◆ **Passage**:

May 29, 1998


 

No way-whey!

Can Little Miss Muffet's favorite food help athletes?


ROGER ARMSTRONG
Folio Staff


Dr. Paul Jelen

Some claim whey is not only a good source of energy for competitive athletes but that it is anti-carcinogenic, wound healing and a healthy substitute for steroids. "Body builders use it and swear by it," says Dr. Paul Jelen from the Department of Agriculture, Food and Nutritional Sciences who is investigating the tissue healing effects of whey.

"I am basically a walking advertisement. and I say that only half tongue in cheek," says Jelen. "Because I got my hip replaced middle of November. I was back on both feet, threw away the crutches and basically walking without any problems by the end of December and I was taking about two spoons of the whey protein every day."

Jelen says he knows of a professional hockey player who, when injured, heads to the health store to pick up some whey powder in order to return to the rink faster. This healing property of whey is where Jelen will be concentrating his research.

So what exactly is whey? It's the greenish liquid that comes out of a cheese vat -- "out of milk really," says Jelen. To make one kilogram of cheese, you require 10 kg of milk and what is left over is nine kg of whey. Ninety-three per cent of whey is water, five per cent lactose and two per cent other nutrients, but it is the effect of this two per cent which gives rise to all the claims of whey.

◆ **Assignment**:
Write out the part of the article on whey starting with "Some claim whey" and going on through "effects of whey.". The items have nothing to do with the article on whey.

◆ **Dataset**:
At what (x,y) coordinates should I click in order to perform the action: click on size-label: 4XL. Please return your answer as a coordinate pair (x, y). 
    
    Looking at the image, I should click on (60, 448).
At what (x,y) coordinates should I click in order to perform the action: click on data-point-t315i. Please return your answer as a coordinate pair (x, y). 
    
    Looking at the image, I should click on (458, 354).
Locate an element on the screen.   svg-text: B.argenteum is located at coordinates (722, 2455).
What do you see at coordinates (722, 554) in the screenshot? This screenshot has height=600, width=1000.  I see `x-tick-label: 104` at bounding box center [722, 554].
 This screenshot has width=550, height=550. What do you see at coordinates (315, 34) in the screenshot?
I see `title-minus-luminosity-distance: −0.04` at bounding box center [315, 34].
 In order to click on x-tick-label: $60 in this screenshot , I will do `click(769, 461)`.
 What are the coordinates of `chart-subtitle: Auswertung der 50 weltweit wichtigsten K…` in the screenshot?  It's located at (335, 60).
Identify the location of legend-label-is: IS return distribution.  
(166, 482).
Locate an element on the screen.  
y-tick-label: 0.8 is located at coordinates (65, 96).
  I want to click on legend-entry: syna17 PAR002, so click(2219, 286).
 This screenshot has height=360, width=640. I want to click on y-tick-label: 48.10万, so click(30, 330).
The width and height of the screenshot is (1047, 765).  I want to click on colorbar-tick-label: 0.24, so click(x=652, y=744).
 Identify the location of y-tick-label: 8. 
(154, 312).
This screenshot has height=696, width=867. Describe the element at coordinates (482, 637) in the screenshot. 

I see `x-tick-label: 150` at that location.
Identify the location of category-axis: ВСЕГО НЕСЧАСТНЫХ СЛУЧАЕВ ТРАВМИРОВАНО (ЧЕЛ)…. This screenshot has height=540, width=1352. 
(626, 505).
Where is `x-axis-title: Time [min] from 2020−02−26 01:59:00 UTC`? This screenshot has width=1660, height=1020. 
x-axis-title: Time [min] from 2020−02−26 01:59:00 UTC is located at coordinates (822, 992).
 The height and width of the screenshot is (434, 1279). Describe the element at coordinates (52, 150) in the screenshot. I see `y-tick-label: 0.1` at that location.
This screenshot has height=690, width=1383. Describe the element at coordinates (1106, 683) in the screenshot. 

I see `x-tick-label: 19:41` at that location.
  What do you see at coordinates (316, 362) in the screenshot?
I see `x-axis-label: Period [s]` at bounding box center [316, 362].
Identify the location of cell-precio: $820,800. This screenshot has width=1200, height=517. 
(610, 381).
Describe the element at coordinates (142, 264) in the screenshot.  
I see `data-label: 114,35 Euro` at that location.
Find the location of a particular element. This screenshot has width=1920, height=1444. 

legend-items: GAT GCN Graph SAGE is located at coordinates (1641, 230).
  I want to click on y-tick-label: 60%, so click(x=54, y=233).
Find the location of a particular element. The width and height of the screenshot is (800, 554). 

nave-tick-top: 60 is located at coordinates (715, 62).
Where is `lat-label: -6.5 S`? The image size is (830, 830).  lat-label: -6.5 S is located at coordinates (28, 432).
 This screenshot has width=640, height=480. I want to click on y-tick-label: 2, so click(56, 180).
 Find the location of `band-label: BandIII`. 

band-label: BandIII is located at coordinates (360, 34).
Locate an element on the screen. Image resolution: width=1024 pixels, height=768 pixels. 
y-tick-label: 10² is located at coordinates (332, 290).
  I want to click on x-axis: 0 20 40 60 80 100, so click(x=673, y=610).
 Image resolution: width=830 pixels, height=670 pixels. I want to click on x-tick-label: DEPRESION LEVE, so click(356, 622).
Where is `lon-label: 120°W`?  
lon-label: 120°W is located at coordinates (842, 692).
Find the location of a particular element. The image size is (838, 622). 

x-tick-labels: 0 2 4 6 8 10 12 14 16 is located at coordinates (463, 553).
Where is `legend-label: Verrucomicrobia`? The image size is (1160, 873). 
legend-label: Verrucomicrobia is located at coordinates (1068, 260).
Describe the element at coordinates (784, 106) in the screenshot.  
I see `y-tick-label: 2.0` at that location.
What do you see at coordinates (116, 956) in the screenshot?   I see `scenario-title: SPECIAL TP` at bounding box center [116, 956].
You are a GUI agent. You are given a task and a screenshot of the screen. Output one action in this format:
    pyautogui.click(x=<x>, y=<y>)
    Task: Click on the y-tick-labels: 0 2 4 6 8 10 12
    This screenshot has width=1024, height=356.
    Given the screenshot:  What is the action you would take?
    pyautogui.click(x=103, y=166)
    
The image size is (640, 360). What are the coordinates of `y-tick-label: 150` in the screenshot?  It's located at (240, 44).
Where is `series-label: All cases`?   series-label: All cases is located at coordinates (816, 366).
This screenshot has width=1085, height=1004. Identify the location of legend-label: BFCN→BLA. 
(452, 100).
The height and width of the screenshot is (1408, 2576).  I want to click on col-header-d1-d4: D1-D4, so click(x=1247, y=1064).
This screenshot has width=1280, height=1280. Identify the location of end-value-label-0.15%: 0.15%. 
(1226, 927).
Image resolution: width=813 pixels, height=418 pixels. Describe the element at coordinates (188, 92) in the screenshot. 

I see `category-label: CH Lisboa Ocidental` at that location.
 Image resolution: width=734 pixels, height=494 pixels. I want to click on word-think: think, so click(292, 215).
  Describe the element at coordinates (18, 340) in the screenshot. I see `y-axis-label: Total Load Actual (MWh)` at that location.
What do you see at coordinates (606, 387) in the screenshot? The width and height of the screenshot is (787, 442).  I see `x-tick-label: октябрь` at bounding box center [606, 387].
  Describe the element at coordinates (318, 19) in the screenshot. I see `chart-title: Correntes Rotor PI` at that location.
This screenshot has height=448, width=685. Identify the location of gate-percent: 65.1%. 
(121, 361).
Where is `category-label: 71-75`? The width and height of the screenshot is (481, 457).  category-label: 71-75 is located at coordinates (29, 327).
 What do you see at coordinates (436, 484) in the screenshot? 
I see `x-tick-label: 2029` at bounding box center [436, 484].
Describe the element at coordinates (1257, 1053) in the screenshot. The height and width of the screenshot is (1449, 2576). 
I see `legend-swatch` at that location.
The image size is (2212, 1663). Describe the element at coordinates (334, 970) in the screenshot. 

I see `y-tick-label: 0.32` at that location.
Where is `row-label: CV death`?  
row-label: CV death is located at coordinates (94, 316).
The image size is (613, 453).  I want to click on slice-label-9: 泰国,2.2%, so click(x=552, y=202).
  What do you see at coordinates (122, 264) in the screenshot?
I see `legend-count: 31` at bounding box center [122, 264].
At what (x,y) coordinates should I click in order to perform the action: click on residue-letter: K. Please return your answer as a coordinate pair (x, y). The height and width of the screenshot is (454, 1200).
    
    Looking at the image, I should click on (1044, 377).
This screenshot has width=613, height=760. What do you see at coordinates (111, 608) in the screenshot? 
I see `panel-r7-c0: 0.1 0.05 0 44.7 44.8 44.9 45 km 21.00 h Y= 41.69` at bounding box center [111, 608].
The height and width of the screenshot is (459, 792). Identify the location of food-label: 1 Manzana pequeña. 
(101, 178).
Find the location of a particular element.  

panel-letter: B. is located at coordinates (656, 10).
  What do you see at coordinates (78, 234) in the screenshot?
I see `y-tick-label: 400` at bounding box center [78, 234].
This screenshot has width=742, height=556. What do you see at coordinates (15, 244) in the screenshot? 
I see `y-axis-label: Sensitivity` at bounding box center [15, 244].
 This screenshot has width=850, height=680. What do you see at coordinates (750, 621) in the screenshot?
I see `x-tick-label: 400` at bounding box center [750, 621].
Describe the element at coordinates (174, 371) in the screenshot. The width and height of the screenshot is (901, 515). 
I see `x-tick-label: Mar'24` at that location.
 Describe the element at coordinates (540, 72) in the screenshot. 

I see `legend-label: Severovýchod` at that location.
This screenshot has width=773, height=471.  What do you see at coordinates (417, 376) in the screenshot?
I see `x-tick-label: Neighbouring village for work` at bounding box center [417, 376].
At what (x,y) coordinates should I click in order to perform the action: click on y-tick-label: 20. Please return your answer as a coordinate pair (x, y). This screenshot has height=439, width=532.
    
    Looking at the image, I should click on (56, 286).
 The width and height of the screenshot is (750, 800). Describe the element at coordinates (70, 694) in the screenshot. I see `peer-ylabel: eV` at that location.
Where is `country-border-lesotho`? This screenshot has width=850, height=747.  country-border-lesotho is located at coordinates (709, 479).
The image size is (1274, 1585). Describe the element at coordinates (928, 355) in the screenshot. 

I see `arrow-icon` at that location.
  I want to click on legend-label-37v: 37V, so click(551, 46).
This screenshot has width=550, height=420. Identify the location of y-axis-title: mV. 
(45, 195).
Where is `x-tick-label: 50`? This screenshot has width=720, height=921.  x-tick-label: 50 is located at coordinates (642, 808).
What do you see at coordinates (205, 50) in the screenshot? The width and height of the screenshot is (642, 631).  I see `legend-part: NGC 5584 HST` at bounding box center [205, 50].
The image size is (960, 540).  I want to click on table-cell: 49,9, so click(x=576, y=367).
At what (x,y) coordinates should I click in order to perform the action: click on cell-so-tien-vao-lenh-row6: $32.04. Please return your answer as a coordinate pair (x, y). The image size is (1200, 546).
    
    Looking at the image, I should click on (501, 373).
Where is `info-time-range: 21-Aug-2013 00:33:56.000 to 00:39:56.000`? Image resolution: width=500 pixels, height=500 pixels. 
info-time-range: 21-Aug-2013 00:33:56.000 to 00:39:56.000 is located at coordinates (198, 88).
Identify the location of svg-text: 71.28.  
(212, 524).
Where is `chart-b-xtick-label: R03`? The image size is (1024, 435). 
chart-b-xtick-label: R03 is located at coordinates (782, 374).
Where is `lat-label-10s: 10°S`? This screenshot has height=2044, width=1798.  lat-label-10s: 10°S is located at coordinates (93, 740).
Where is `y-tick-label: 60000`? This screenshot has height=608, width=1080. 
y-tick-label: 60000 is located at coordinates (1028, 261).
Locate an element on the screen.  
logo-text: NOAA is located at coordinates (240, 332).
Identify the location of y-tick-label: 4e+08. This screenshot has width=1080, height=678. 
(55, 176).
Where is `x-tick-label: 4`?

◆ **Solution**:
Some claim whey is not only a good source of energy for competitive athletes but that it is anti-carcinogenic, wound healing and a healthy substitute for steroids. "Body builders use it and swear by it," says Dr. Paul Jelen from the Department of Agriculture, Food and Nutritional Sciences who is investigating the tissue healing effects of whey.